Apple Mouse: USB Overdrive does not work for background windows
Posted by Pierre Igot in: MacintoshNovember 23rd, 2009 • 4:22 pm
Last week, I wrote about using USB Overdrive to customize the behaviour of the Apple Mouse in the Preview application in Mac OS X.
Unfortunately, there was one thing that I failed to note at the time and that makes USB Overdrive a less than ideal solution.
That thing is that there is a particular feature of Mac OS X that USB Overdrive simply does not support, and that is the ability to scroll through a background window whose parent application is different from the current application.

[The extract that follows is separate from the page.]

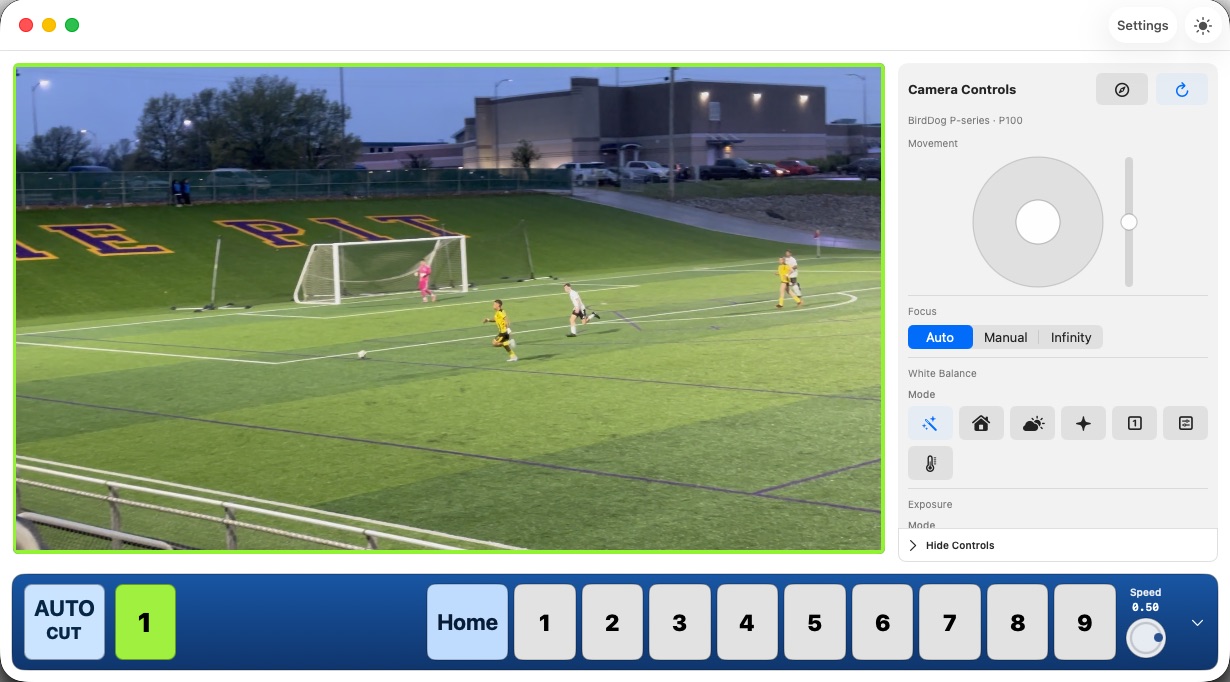The image size is (1230, 682).
Task: Select camera preset 5
Action: (x=815, y=622)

In Mac OS X, if you hover over the visible portion of a scrollable background window with your mouse pointer, when you use the Apple Mouse’s scroll ball, it will cause the background window to scroll without requiring you to bring the background window to the background. (Of course, this only works for background windows whose parent application is a properly behaved Mac OS X application, so that excludes Microsoft Word.)
I find this “scroll-through” very handy, but it poses a serious problem for a third-party tool such as USB Overdrive. Because USB Overdrive controls the behaviour of the mouse based on its settings for the application that is currently in the foreground.

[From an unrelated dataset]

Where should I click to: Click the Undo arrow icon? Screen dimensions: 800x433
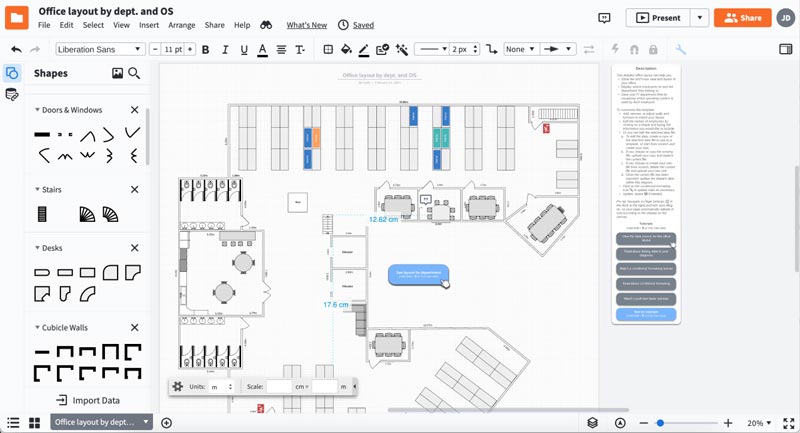[x=16, y=49]
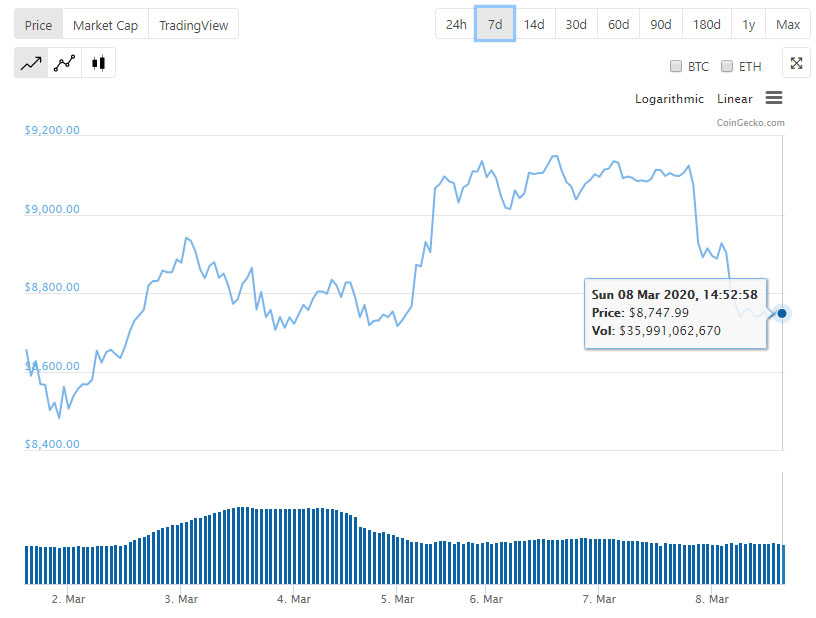The height and width of the screenshot is (618, 816).
Task: Select the 90d time range
Action: click(660, 24)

This means that, if you use USB Overdrive to enforce a customized behaviour in Preview, in accordance to what I described in my post last week, the customized behaviour will only work when Preview is the foreground application. If Preview is a background application and you scroll the Apple Mouse’s scroll ball while hovering over a background document window in Preview, the scroll ball’s behaviour will be the behaviour defined in USB Overdrive for the application that is currently in the foreground.
And conversely, if Preview is the foreground application and you hover a background document window whose parent application is a different application, when you try to scroll through the background document using the scroll ball without bringing the background document window (and its parent application) to the foreground, USB Overdrive uses the scroll ball setting for Preview and not for the document’s parent application.

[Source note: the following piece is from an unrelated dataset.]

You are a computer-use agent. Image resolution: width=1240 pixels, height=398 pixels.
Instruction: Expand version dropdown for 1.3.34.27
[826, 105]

Unfortunately, I am so used to being able to scroll through background windows that I simply cannot get used to the limitations imposed by my customization of the scroll ball’s behaviour in Preview with USB Overdrive. So I have had to turn it off and switch back to standard settings for Preview, which means that I’ll have to live with the scroll ball’s excessive sensitivity in single page view mode for PDF documents in Preview.
I don’t know if there is anything that the developer of USB Overdrive can do about this. The entire design of his utility is obviously application-centric, like most things in Mac OS X. The “scroll-through” behaviour that Mac OS X offers in well-behaved applications is a behaviour that transcends application boundaries and, as such, is not compatible with an application-centric approach.